I want the DM without a huge amount of time to see this as a useful bootstrap for starting a campaign of their own making, with plenty of space to add entire cultures, kingdoms, and conflicts yet enough material that they don't feel the burden of doing all the foundation and heavy lifting. I want a world that sparks the imagination but doesn't smother the flames with overwhelming detail, one that a DM can pick up, learn everything there is to know about it in an evening or two, and launch a campaign the next day that feels like a complete world to the players yet is undeveloped just over the horizon. As soon as that first session comes to an end, the DM should be motivated and ready to start fleshing out the blank spots, building their world tailored to the player characters' adventures as the campaign develops.

In short, I want a campaign kit, not a finished world. And I don't want anyone to build it up for me with future releases.
 

I'm bored to death of bog-standard fantasy. Furthermore, I have no need to buy a generic fantasy setting. I have material from Forgotten Realms and Greyhawk which is perfectly adaptable to any RPG. 90+% of setting material is not dependent on rules anyway. If I'm going to pay money for campaign material I want something imaginative (Eberron) or deep (Harn) that would be too much work for me to do well myself. Given that D&D has never really gone for deep campaign settings, I'd like an imaginative one.

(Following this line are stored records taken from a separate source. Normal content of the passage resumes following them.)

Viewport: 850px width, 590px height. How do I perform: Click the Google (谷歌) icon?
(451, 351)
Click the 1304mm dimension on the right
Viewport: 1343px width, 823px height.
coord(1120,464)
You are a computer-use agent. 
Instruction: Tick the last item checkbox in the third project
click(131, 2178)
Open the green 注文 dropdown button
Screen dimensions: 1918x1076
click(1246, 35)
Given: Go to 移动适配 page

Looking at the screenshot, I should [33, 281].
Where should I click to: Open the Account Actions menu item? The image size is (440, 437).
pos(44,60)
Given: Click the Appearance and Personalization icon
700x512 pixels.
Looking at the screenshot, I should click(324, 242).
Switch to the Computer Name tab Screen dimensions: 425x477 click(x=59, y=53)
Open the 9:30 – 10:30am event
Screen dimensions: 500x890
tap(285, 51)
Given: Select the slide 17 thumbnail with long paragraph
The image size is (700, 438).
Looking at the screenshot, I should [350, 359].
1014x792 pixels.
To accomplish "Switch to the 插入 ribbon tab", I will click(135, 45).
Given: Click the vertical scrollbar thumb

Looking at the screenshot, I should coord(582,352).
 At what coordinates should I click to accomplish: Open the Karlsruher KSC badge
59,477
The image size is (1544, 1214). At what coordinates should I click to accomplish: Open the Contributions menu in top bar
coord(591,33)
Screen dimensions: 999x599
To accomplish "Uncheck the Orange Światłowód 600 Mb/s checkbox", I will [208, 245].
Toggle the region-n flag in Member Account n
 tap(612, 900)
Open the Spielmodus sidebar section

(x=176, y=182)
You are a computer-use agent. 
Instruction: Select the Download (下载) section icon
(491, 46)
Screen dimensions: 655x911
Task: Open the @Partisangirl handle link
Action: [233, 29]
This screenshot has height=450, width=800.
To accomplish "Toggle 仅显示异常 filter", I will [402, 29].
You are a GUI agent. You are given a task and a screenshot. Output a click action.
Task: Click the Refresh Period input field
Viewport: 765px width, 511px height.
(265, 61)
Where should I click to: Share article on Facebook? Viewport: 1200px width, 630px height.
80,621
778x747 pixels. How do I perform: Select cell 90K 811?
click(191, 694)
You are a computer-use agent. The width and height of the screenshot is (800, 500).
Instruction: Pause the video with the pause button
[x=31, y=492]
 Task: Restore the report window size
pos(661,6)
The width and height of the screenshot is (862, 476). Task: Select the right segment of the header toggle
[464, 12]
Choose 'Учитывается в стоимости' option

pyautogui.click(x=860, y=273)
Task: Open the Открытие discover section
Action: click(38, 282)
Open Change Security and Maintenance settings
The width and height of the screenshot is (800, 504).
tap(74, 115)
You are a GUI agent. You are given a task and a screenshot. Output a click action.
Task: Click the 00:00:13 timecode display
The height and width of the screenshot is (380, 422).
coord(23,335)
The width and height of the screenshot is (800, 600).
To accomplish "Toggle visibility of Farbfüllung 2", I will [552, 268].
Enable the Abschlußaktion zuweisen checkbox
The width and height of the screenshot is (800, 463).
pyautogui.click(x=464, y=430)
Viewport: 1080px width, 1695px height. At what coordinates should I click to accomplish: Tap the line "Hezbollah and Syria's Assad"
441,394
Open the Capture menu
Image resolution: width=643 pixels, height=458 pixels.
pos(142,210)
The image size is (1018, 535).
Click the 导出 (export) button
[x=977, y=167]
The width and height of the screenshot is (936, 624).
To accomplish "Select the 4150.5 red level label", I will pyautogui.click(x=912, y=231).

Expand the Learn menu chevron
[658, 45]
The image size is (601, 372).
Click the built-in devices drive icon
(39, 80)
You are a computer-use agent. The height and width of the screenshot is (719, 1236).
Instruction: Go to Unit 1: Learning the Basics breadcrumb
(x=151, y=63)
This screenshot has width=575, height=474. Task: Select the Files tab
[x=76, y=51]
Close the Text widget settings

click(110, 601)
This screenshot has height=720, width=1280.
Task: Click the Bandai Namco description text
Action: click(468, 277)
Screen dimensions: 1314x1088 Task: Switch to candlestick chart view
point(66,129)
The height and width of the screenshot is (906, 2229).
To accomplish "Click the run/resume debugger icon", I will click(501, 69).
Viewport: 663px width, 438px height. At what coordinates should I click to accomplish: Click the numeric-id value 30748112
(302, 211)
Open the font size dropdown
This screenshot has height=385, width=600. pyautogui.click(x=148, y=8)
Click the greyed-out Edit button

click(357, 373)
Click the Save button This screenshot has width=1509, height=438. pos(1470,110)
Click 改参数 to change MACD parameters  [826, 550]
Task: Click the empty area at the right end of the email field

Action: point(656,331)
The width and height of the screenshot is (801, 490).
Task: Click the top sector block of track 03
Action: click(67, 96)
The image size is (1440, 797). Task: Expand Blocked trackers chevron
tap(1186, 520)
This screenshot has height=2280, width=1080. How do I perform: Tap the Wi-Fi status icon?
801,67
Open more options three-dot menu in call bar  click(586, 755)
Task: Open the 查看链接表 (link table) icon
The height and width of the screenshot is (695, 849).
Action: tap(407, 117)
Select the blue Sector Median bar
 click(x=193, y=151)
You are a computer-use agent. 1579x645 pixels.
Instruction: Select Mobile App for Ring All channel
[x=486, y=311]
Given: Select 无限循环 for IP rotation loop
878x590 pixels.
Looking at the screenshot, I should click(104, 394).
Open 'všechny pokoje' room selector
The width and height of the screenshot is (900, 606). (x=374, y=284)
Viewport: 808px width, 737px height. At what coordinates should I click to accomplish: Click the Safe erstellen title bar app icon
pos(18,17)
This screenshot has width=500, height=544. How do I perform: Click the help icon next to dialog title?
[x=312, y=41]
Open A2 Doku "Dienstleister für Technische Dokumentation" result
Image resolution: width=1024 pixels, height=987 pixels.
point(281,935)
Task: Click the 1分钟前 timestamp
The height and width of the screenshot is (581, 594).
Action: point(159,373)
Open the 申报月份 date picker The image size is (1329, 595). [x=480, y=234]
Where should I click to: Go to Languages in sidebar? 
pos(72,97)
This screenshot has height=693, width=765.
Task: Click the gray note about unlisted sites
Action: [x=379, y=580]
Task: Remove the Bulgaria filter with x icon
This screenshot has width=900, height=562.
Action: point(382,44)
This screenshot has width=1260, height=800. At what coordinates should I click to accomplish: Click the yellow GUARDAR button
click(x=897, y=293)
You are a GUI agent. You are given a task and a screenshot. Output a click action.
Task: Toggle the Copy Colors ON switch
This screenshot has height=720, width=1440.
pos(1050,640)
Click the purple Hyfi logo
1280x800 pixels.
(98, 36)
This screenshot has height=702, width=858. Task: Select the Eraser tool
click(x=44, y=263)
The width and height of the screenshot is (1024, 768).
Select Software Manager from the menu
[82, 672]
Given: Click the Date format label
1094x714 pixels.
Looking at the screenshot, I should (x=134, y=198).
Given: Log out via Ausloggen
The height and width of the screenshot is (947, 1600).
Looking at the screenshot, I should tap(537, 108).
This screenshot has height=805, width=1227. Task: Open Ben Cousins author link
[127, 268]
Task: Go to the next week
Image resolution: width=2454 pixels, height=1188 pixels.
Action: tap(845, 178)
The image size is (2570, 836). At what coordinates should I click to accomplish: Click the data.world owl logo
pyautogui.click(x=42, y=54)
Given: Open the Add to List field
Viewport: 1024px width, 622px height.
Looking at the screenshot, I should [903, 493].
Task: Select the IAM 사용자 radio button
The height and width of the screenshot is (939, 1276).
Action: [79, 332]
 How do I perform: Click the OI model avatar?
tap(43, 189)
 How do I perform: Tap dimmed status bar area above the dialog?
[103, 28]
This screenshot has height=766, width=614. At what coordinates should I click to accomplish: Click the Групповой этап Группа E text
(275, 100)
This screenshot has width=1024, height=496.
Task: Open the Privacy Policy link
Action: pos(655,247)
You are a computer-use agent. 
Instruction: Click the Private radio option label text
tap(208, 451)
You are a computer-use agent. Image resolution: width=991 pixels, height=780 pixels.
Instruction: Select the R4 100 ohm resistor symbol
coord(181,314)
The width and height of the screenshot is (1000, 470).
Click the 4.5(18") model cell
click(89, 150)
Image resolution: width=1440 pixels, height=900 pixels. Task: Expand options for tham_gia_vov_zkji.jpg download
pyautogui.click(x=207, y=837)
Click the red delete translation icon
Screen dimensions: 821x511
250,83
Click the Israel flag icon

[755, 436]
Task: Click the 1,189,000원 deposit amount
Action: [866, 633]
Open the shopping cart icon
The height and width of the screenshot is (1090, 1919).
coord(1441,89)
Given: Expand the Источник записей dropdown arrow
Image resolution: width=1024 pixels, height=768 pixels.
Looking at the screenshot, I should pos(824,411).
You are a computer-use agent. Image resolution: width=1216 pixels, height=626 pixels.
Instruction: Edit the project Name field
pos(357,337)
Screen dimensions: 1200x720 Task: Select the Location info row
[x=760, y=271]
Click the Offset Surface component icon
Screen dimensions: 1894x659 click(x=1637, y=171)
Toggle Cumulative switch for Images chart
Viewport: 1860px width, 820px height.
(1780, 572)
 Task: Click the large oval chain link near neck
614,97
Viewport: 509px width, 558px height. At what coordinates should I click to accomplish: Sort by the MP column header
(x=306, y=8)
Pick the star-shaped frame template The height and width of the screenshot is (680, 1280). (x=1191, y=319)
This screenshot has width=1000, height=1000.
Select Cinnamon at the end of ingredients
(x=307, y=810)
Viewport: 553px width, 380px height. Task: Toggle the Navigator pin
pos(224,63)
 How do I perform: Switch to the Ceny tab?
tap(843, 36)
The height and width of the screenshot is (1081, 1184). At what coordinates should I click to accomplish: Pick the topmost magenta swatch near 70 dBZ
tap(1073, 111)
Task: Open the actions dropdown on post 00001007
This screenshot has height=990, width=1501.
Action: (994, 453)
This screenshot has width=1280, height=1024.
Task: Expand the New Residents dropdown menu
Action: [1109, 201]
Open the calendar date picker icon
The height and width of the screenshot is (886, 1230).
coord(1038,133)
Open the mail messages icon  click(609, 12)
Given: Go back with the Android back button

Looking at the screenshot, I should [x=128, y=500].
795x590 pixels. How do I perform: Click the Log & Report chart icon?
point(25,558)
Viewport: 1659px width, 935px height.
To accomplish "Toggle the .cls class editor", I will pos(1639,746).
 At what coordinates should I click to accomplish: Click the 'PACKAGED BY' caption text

I don't really agree with the idea of standard fantasy vs trope worlds anyway. Every setting is unique. LOtR and Arthurian fantasy are both considered pretty standard but they lead to radically different types of world and games. Reading this discussion it seems to me more like D&D-as-a-setting which is what we've had in the game for ages, as opposed to everything else than standard vs trope worlds. I'm not really a fan of D&D as a setting. There definitely needs to be a place in the world for a D&D-as-a-setting game for the people who want that, but I don't otherwise see it as anything special that needs to be the focus of the world.
 




I would like something modular, that would allow me to buy supplements as I wanted/ needed them. I get to play once a week and do not have the time I used to to develop the campaign the way I used to. I don't need a whole world like Fr where I'm only interested in one or two 'kingdoms' of the world. A book on The North, or The Dales, Cormyr, etc., I would buy a full book about each of these.
Something that details a few towns enough, a few maps where some things are designed for follow-on material and a few places designed to be left alone for each Dm to populate. This way I could plan to built towards published modules if I wanted or go on my own.
I would also like a book of modules that would go with each Kingdom book. the old FR book Daggerford was great because it contained a mostly detailed town and a few modules that went with the town and it's people already instead of trying to modify them. There was a few pages of setting up characters to be from the area and some sections on history and politics. You could run the mini adventures or you had enough to create your own.
 

I would really like to see something that actually feels medieval. Most of the fantasy worlds come closer to early renaissance than medieval structure. Peasants aren't loyal citizens, they're just people who happen to live within a warlord's domain. Kings are usually illiterate warmongers who retroactively justify their conquering. The idea of a nation didn't even really exist yet.